“You have soaked too much brandy, my friend,” replied Raine. “That doesn't require much 'fixing up.' Anyhow, the next time you want to go on the drink, please do it when I am not there.”

“Quite right,” said Hockmaster, rolling his head towards him with a portentous air. “You're disgusted at my being drunk—so'm I—But thatsh not the question. I felt sort of mean, like the chewed end of a cigar, and I tried to gargle the feeling away. But it wasn't my fault.”

“Well, never mind,” said Raine, with a smile. “Don't do it again.”

“You bet your bottom dollar I don't. The man who puts his head twice into the Divorce Court deserves to be shot sitting.”

Raine was startled. What was the man driving at?

“You see, I guess I ought to have married her afterwards,” continued Hockmaster. “But those mines I told you of carried me down to Mexico. Now when a man's got a blaze at a million of dollars he can't afford to be fooling around after a woman. She can wait, but the dollars won't. That's what I was trying to fix up to tell you—as a real friend.”
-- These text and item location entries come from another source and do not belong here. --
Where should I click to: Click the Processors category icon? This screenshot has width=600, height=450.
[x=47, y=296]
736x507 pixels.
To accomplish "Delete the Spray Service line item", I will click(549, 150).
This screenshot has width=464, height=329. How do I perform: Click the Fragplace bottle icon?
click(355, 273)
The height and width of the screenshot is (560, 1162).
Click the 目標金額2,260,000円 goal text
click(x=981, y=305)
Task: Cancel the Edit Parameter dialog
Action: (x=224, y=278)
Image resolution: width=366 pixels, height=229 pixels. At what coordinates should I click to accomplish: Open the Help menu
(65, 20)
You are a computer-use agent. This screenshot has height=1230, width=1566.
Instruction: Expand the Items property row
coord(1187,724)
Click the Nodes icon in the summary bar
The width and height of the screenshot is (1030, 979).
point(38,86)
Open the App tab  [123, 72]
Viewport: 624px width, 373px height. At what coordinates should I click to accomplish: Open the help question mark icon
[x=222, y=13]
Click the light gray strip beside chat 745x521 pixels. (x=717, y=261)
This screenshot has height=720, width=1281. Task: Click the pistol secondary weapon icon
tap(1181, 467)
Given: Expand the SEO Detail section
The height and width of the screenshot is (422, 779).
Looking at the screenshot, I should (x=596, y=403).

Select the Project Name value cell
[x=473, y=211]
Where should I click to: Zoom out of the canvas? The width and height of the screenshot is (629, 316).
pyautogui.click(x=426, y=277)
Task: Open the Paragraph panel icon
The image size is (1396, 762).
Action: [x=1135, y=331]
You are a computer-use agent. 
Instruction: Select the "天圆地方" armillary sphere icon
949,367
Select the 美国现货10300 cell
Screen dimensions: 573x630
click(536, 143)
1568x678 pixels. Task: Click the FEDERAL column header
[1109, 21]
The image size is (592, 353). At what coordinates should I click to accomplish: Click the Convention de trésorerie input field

“Tell me to-morrow,” said Raine, preparing to rise. “Let us get home now.”

He had no desire to hear the tipsy details of Hockmaster's past life. But the American put detaining hands on his arm and shoulders, in familiar confidence.

“I want your opinion—I seduced her from her husband, and didn't marry her after the divorce, and when I saw her this evening for the first time after eight years—”

Raine leaped to his feet with a horrible surmise.